• DATA TO USE:
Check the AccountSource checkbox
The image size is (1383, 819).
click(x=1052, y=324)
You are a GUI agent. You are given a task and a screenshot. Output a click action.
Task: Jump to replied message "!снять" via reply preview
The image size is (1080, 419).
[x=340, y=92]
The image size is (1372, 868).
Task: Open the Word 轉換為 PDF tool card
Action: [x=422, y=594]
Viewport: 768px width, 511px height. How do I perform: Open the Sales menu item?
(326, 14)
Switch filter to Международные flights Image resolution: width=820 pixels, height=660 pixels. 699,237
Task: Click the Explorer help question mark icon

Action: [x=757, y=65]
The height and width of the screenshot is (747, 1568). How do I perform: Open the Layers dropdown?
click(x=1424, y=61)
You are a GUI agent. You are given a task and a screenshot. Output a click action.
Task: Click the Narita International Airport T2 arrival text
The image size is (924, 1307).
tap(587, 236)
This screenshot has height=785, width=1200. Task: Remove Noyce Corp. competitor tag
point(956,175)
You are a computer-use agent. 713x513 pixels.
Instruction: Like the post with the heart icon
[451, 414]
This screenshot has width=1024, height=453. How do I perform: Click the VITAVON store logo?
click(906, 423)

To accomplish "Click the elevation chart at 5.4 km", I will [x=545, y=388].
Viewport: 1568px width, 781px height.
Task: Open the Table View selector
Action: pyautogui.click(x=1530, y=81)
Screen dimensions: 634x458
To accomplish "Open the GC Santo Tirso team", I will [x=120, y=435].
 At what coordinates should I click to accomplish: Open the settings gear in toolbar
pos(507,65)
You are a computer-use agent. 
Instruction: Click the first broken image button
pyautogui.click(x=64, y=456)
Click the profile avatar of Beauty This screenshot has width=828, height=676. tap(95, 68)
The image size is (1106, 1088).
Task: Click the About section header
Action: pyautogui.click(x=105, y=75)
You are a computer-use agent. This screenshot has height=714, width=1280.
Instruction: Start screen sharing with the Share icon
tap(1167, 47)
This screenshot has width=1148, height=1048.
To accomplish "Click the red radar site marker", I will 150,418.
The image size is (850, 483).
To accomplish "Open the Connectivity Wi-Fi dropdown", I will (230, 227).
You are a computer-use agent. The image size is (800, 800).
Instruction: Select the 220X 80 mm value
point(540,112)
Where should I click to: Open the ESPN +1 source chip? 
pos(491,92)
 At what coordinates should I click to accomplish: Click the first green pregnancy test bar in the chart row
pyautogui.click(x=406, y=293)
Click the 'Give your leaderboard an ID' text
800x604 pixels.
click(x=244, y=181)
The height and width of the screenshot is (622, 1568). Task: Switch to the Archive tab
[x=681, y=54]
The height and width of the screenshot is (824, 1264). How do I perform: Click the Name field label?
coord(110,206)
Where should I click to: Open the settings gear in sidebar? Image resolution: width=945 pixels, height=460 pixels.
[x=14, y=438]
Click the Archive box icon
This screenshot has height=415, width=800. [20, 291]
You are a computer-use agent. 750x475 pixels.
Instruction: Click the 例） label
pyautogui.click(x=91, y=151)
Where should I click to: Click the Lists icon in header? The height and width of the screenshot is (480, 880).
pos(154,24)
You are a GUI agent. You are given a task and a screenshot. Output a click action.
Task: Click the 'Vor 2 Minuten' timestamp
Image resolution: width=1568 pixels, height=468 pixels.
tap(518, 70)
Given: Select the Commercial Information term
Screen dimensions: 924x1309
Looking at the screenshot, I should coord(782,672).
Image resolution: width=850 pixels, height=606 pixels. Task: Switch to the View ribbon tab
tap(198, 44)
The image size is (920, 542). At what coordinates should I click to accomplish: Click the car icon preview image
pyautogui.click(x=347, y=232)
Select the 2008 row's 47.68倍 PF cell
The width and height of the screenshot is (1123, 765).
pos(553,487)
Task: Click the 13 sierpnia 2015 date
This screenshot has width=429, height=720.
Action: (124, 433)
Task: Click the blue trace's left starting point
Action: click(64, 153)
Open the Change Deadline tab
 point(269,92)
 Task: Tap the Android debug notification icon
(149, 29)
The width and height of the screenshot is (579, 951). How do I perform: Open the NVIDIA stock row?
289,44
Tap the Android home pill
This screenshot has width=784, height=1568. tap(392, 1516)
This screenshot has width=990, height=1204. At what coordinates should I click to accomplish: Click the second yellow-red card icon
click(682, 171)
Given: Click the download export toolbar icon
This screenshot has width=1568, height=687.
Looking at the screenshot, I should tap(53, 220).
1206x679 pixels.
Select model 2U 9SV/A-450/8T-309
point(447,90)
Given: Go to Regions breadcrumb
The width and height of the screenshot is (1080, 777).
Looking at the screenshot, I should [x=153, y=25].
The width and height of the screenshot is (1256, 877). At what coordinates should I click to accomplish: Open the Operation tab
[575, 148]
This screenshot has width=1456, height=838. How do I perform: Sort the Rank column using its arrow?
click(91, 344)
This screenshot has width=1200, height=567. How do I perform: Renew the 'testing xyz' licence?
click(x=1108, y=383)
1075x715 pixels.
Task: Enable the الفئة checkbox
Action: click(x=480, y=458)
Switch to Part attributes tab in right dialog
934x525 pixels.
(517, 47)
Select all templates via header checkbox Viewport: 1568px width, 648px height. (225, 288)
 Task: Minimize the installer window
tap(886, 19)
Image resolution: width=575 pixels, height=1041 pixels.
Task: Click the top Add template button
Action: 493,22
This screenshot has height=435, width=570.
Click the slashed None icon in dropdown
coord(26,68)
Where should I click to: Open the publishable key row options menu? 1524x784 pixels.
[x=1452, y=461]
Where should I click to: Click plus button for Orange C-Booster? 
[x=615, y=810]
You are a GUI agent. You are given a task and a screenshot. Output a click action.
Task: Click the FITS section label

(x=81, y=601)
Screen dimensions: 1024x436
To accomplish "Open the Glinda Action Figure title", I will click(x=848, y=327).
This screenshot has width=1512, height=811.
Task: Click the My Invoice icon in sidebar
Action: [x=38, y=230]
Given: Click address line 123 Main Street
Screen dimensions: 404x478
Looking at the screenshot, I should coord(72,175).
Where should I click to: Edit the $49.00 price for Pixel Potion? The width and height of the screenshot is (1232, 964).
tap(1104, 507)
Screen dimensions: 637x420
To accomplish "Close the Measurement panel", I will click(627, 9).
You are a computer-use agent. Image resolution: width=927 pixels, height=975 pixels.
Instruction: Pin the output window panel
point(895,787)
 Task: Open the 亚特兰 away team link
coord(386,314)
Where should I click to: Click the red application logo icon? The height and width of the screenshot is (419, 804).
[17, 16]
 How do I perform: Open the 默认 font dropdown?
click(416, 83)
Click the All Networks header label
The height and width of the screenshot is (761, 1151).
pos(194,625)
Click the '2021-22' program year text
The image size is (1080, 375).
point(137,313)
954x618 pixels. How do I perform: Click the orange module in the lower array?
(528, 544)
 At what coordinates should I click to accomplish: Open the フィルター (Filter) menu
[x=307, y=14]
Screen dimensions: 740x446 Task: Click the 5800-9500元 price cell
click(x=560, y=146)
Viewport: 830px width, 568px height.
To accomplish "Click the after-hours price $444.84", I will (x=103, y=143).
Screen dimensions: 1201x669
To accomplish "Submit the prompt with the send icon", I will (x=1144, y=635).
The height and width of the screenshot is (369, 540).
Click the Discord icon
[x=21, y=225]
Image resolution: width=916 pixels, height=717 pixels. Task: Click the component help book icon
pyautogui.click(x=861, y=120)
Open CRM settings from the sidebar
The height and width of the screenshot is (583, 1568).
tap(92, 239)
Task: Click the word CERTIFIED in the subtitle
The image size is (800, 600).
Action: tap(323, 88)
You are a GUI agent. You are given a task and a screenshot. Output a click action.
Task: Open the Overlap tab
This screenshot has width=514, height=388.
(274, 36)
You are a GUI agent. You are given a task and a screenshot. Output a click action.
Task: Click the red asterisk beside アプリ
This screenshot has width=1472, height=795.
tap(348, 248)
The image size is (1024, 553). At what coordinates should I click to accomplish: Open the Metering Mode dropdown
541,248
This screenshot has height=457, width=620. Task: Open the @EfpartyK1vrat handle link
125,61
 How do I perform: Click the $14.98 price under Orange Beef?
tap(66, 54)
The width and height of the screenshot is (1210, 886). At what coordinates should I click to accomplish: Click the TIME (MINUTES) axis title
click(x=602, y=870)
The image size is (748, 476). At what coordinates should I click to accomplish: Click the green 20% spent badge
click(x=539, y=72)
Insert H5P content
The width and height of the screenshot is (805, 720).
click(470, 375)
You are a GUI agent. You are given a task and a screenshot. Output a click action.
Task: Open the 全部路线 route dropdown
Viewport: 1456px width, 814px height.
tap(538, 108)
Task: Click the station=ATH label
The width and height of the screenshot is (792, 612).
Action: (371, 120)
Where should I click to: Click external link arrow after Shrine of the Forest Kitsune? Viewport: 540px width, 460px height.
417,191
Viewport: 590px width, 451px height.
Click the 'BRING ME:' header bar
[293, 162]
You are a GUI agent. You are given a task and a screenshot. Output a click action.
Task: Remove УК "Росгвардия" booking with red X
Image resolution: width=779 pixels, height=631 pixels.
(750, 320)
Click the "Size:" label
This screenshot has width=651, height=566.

• ACTIVITY: Through the final line of the listing, beginning at the line that contains "Open CRM settings from the sidebar", every line is to be set down exactly, with no others.

• SOLUTION TO THIS PROBLEM:
Open CRM settings from the sidebar
The height and width of the screenshot is (583, 1568).
tap(92, 239)
Task: Click the word CERTIFIED in the subtitle
The image size is (800, 600).
Action: tap(323, 88)
You are a GUI agent. You are given a task and a screenshot. Output a click action.
Task: Open the Overlap tab
This screenshot has width=514, height=388.
(274, 36)
You are a GUI agent. You are given a task and a screenshot. Output a click action.
Task: Click the red asterisk beside アプリ
This screenshot has width=1472, height=795.
tap(348, 248)
The image size is (1024, 553). At what coordinates should I click to accomplish: Open the Metering Mode dropdown
541,248
This screenshot has height=457, width=620. Task: Open the @EfpartyK1vrat handle link
125,61
 How do I perform: Click the $14.98 price under Orange Beef?
tap(66, 54)
The width and height of the screenshot is (1210, 886). At what coordinates should I click to accomplish: Click the TIME (MINUTES) axis title
click(x=602, y=870)
The image size is (748, 476). At what coordinates should I click to accomplish: Click the green 20% spent badge
click(x=539, y=72)
Insert H5P content
The width and height of the screenshot is (805, 720).
click(470, 375)
You are a GUI agent. You are given a task and a screenshot. Output a click action.
Task: Open the 全部路线 route dropdown
Viewport: 1456px width, 814px height.
tap(538, 108)
Task: Click the station=ATH label
The width and height of the screenshot is (792, 612).
Action: (371, 120)
Where should I click to: Click external link arrow after Shrine of the Forest Kitsune? Viewport: 540px width, 460px height.
417,191
Viewport: 590px width, 451px height.
Click the 'BRING ME:' header bar
[293, 162]
You are a GUI agent. You are given a task and a screenshot. Output a click action.
Task: Remove УК "Росгвардия" booking with red X
Image resolution: width=779 pixels, height=631 pixels.
(750, 320)
Click the "Size:" label
This screenshot has width=651, height=566.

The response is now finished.